Jannah Theme License is not validated, Go to the theme options page to validate the license, You need a single license for each domain name.

Kimine göre “zaman”

Güneş Saati“Bir eylemin içinde geçtiği, geçmekte olduğu ya da geçeceği süre” diye ifade ediliyor zaman… Yüzyıllardan beri felsefenin, matematiğin ve bilimin temel ilgi alanlarından bir tanesi. Zamanın geçişini ölçmek için eskiden güneş saatleri, su saatleri ve kum saatleri kullanılırdı. Günümüzdeyse elektrikli saatler, sarkaçlı saatler ve atom saatleri kullanılıyor.

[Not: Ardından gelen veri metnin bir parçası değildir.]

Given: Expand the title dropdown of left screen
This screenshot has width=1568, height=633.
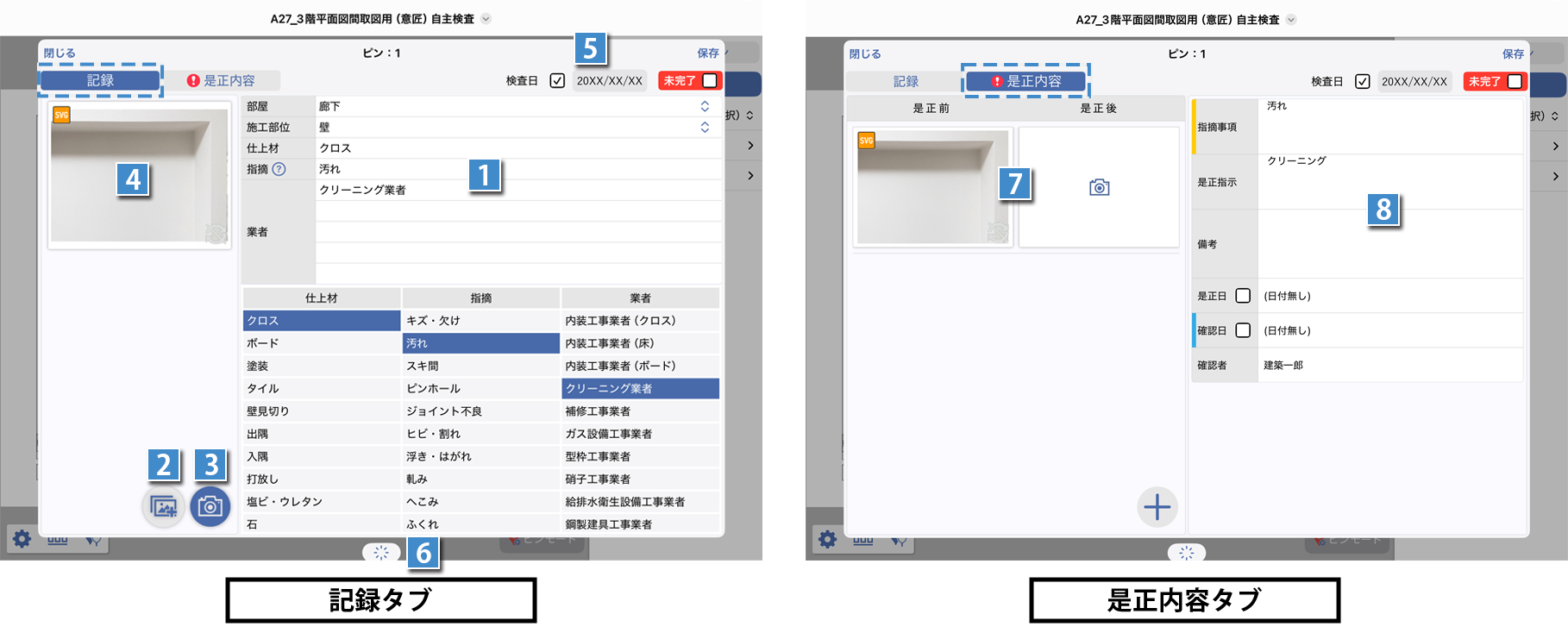Looking at the screenshot, I should coord(486,19).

Günümüz saatleriyle ölçülen zamanla güneş saatiyle ölçülen zamanın ifadesi aynı değildir. Çünkü, güneş saati hep aynı hızla çalışmaz. Güneş saatiyle zamanın ifadesi Güneş’in gökyüzündeki konumuna göre belirlenir. Ancak, günümüz saatlerinde, bir yıldaki güneş günlerinin ortalaması alınarak bir günün saat cinsinden değeri bulunmuştur. Buna ortalama güneş günü denir. Ortalama güneş gününe göre ölçülen zaman da ortalama zaman olarak adlandırılır. Güneş saatiyle ölçülen zamanaysa görünür zaman denir. Görünür zamanla ortalama zaman arasındaki farka da zaman denklemi adı verilir ve bu fark 16 dakikadır.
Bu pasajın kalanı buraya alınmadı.